表2 ENO3基因的基因型频率及基因频率

表3 ENO3基因遗传多样性分析

2.4 连锁不平衡分析

由图3可知，rs196953768与rs324943047、rs345530479、rs329283992间完全连锁(D’=1，r2=1)，与rs342598032呈强连锁(D’=1,r2=0.99)；rs327882211与rs341541240、rs325279236呈强连锁(D’=1,r2>0.7)，其余多态位点间呈弱连锁。

浅灰色表示D’<0.3；灰色表示0.3≤D’<0.6；深灰色表示0.6≤D’<1；黑色表示D’=1；数字表示r2值的小数点后两位，不显示数字表示完全连锁(r2=1，D’=1)Light gray indicates D’<0.3；Gray means 0.3≤D’<0.6；Dark grey indicates 0.6≤D’<1；Black indicates D’=1；And a number indicates the r2 value to two decimal places，no number indicates full linkage (r2=1，D’=1)图3 ENO3基因SNP连锁分析Fig.3 SNP linkage analysis of ENO3 gene

2.5 ENO3基因多态性与大白猪生长性状的关联分析

由表4可知，rs196953768位点GG基因型个体体重达100 kg时的日龄显著小于AG基因型(P<0.05)，日增重显著高于AG基因型(P<0.05)，其余性状各基因型间差异均不显著(P>0.05)；rs327882211位点AA基因型个体体重达100 kg时的眼肌面积和眼肌厚均显著小于GA和GG基因型(P<0.05)，其余性状各基因型间差异均不显著(P>0.05)；rs341541240位点CC基因型个体体重达100 kg时的眼肌面积和眼肌厚均显著高于TT基因型(P<0.05)，其余性状各基因型间差异均不显著(P>0.05)；rs325279236位点AA基因型个体体重达100 kg时的眼肌面积显著高于GG基因型(P<0.05)，其余性状各基因型间差异均不显著(P>0.05)；rs786427749、rs342598032位点各性状在各基因型间差异均不显著(P>0.05)。

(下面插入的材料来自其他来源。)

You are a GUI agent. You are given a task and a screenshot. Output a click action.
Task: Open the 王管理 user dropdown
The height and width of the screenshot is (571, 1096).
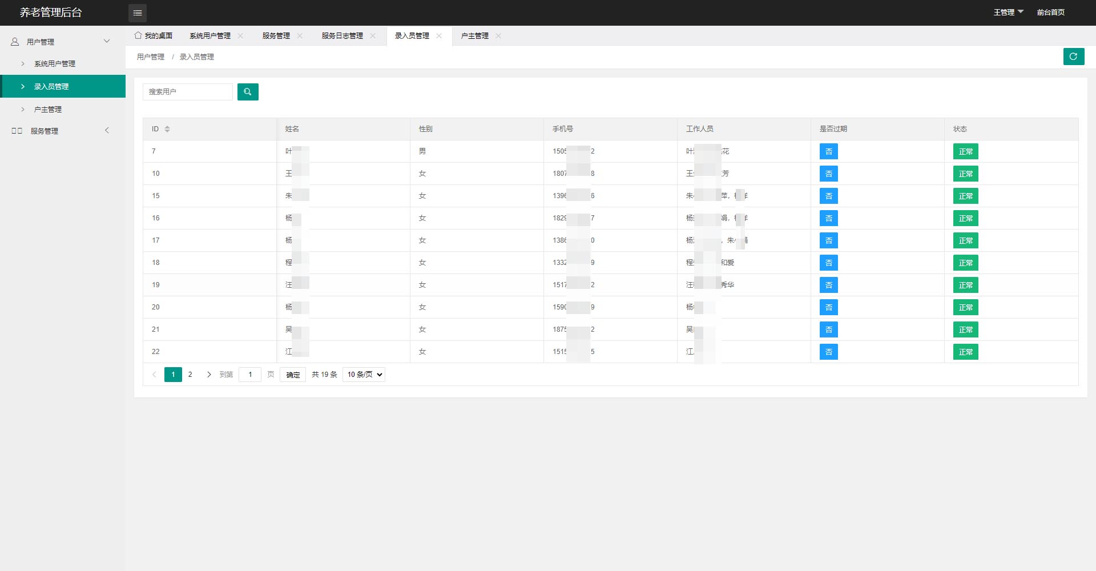pos(1008,12)
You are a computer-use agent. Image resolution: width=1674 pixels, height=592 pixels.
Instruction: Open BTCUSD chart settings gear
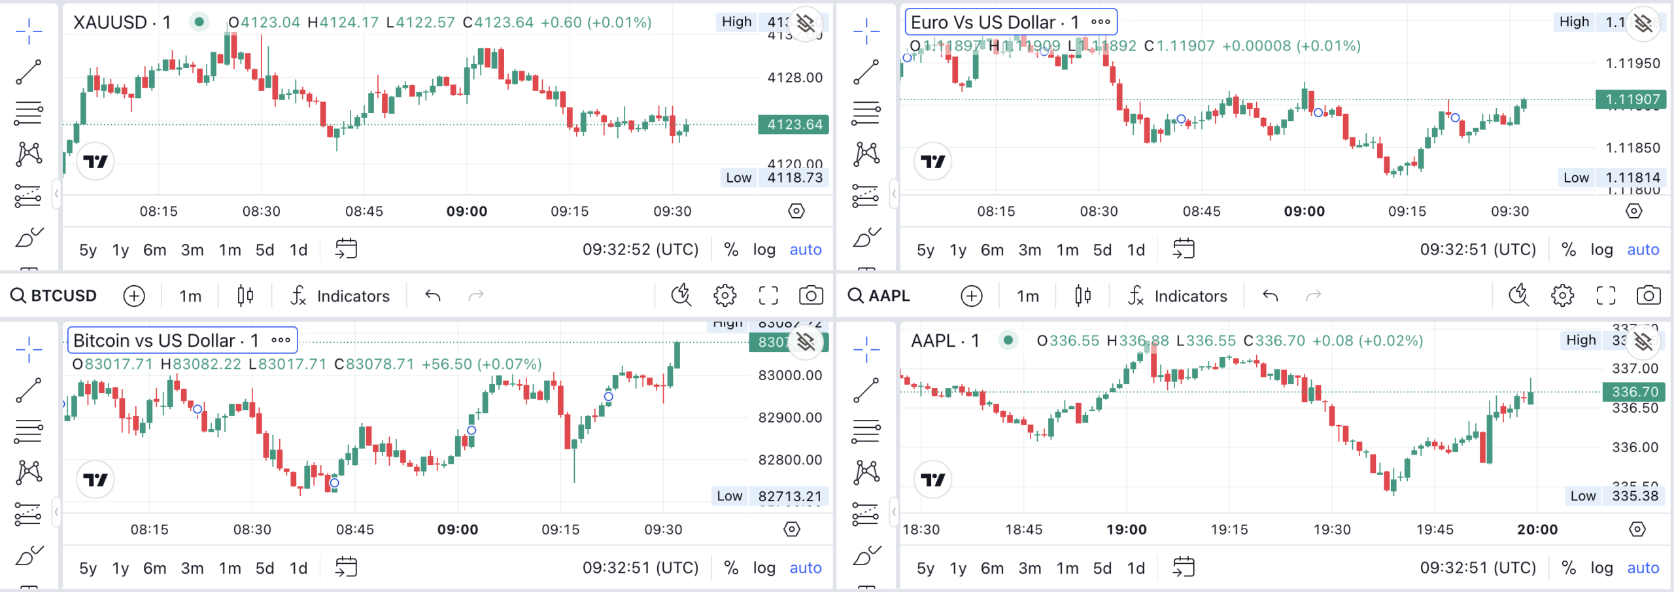725,296
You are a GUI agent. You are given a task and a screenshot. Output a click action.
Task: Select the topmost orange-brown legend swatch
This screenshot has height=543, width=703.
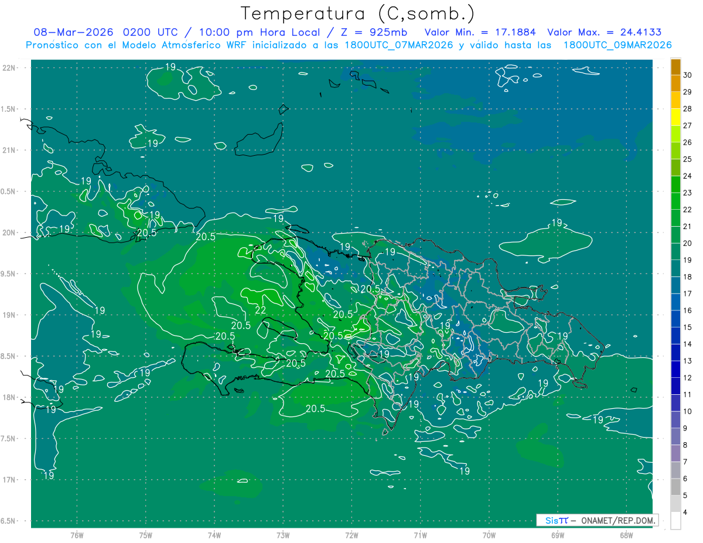[x=675, y=67]
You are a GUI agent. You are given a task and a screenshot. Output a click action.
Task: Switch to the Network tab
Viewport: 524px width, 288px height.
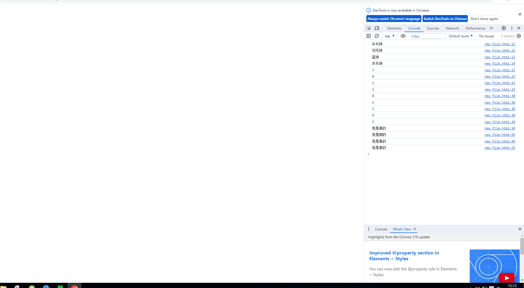pyautogui.click(x=452, y=28)

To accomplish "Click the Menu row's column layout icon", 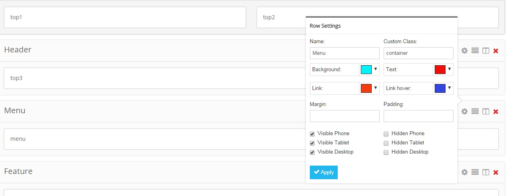I will pyautogui.click(x=485, y=112).
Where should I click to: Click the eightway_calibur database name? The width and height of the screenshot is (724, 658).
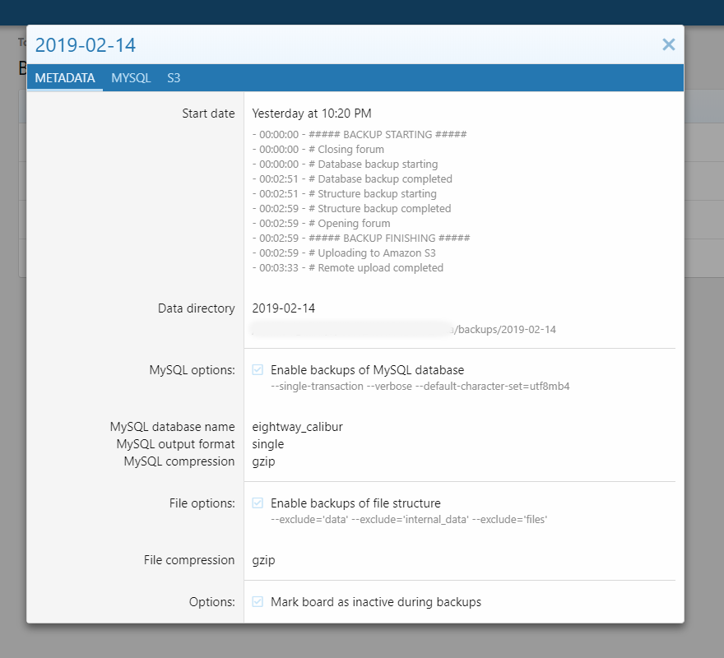[x=296, y=427]
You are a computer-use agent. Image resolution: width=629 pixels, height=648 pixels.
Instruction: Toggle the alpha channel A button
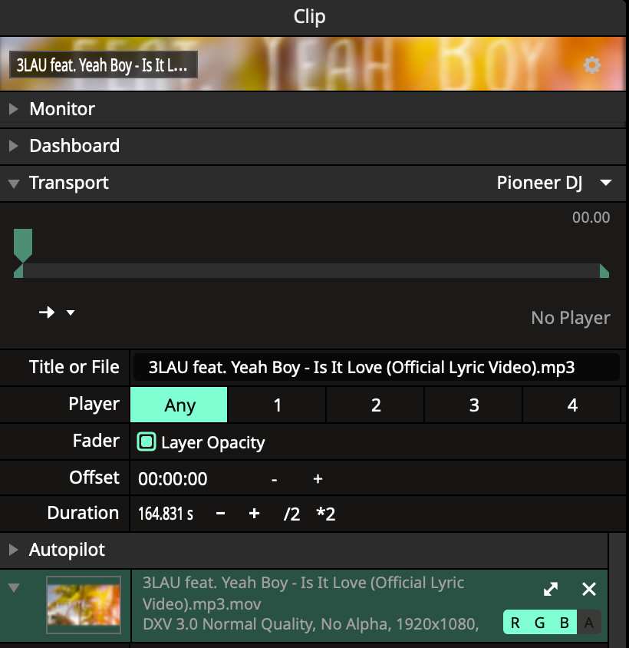pyautogui.click(x=589, y=623)
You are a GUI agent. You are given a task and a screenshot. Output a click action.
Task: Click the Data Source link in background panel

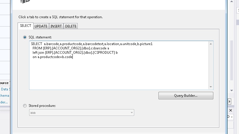click(x=5, y=89)
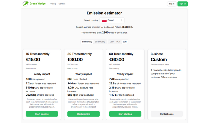Viewport: 208px width, 123px height.
Task: Click the underlined 7.2 a area value
Action: coord(29,83)
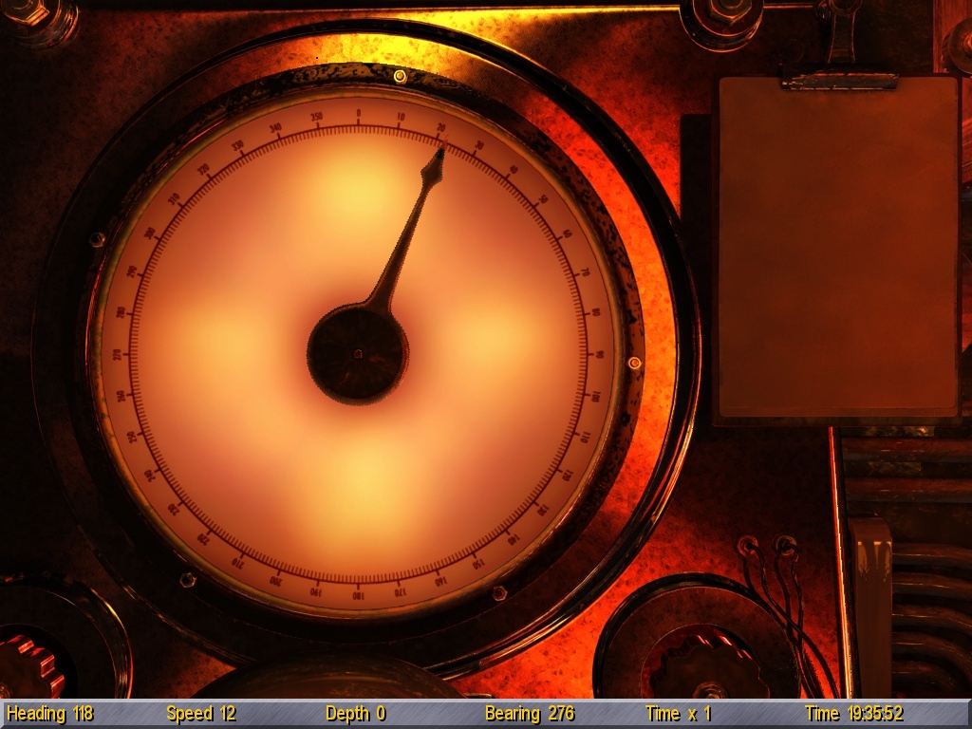Click the 270 degree mark on the dial
The width and height of the screenshot is (972, 729).
[x=118, y=354]
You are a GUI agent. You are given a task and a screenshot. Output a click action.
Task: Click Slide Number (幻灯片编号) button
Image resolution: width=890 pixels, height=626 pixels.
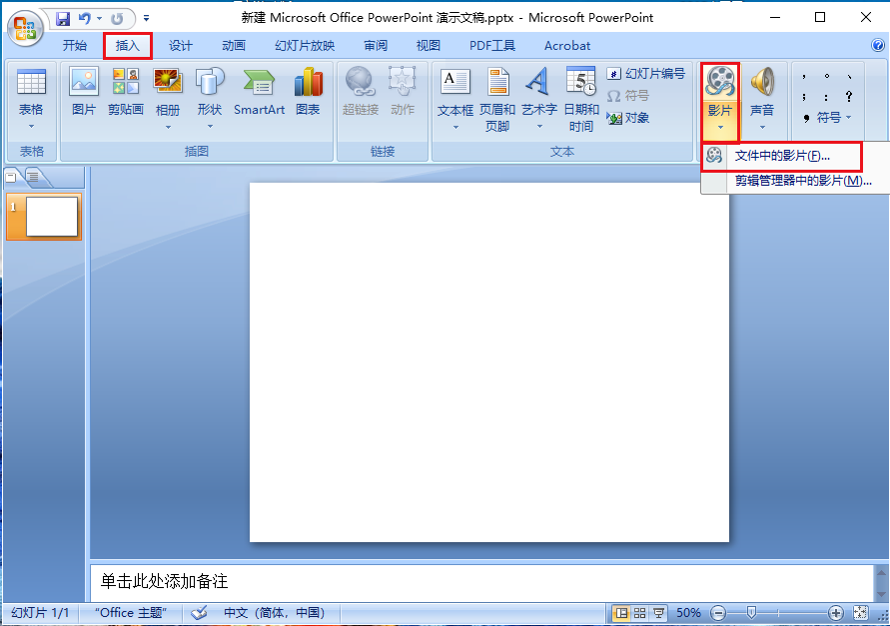[x=645, y=74]
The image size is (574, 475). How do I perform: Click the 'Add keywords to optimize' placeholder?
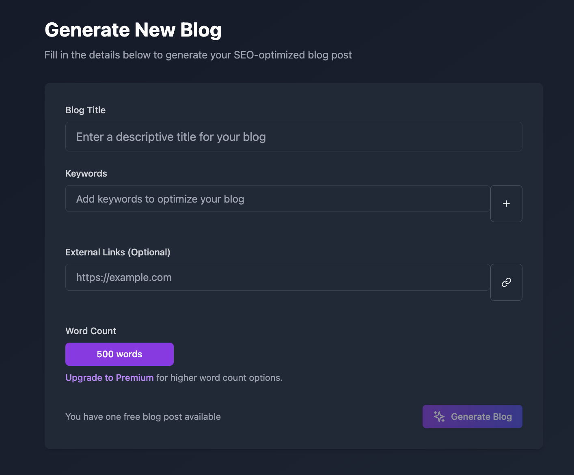tap(160, 199)
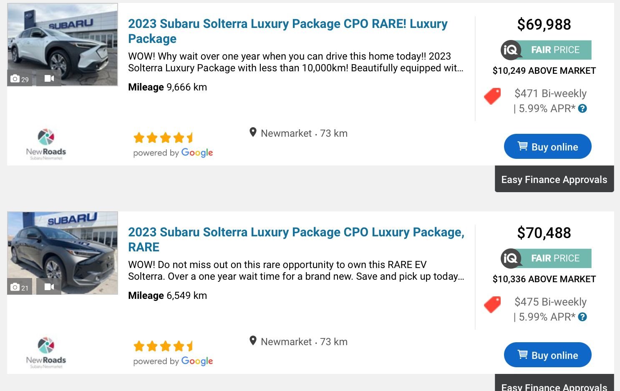Click APR help question mark for $475 bi-weekly
Viewport: 620px width, 391px height.
(x=583, y=317)
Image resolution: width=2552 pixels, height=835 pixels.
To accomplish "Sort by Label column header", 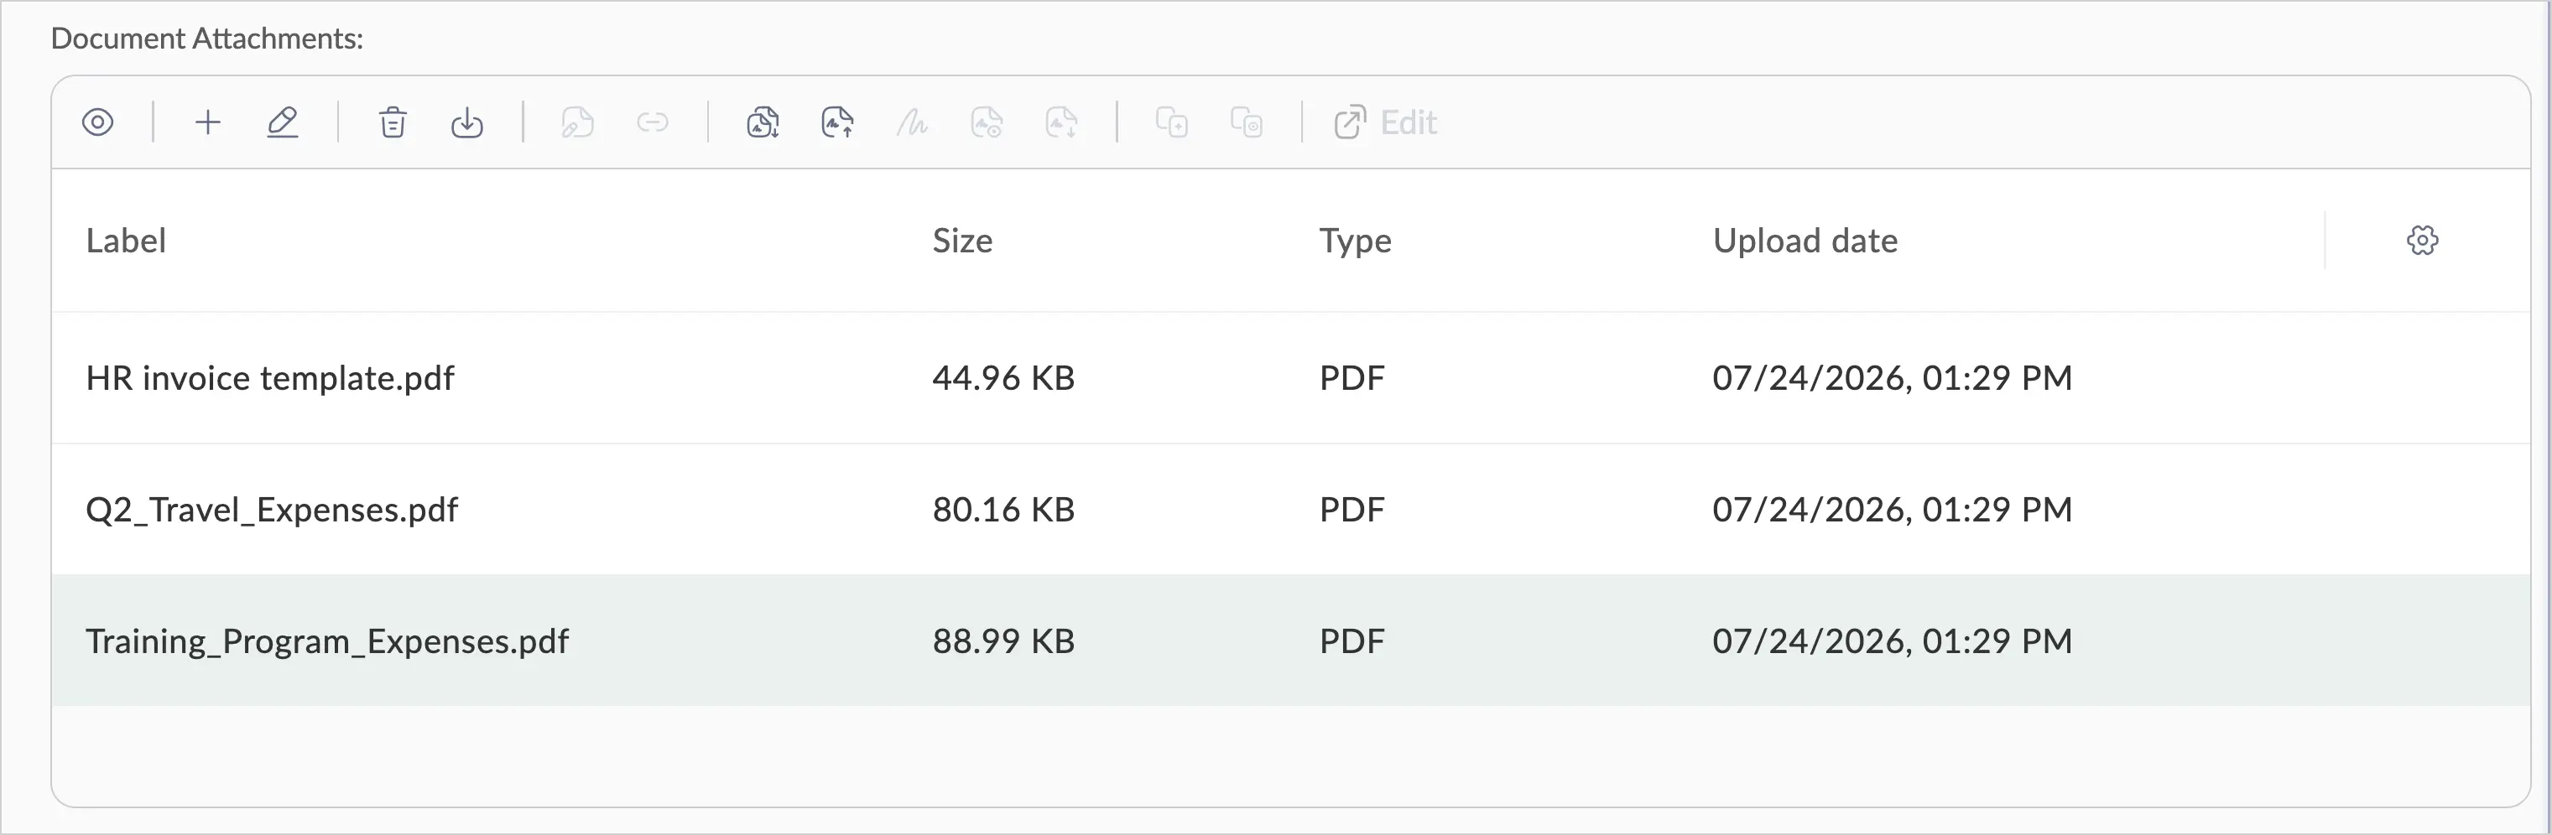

表4 ENO3基因SNPs与大白猪生长性状的关联分析

3 讨 论

生猪育种在中国的发展相对较晚，虽然近年来逐渐受到重视，但仍有待完善。随着分子生物学技术的发展，动物育种技术已进入分子水平，分子育种技术对猪的育种和生产产生了巨大影响[10]，其中，分子标记辅助选择结合常规育种方法加速了遗传改良进程[11]。因此，挖掘与性状相关的SNPs作为辅助选择的分子标记位点，对提高生猪养殖企业的经济效益、增强中国育种能力有着重要意义。多重PCR靶向捕获技术是在单一PCR反应体系中加入2对或2对以上引物，用于富集目的片段，其反应原理、反应试剂盒操作过程与一般PCR相同[9]，且MPprimer[12]、MultiPLX[13]等软件均可用于多重PCR引物的设计。同时结合二代测序技术对富集到的目的片段构建测序文库，上机进行深度测序[14]，用以获得高质量的目的序列。通过数据质控、过滤及质量评估，比对到参考基因组，对目标区域序列进行基因组定位和功能注释，分析SNP、InDel后对样品进行准确分型。该技术的优势是支持针对任一位点设计引物，其特异性、测序深度及覆盖度均较高，能够明显提高效率，降低经济成本[15]。本试验中获得了较好的基因分型结果，送测316个样本，成功检测314个样本，多态位点检出率为99.37%，充分说明了该技术的可靠性。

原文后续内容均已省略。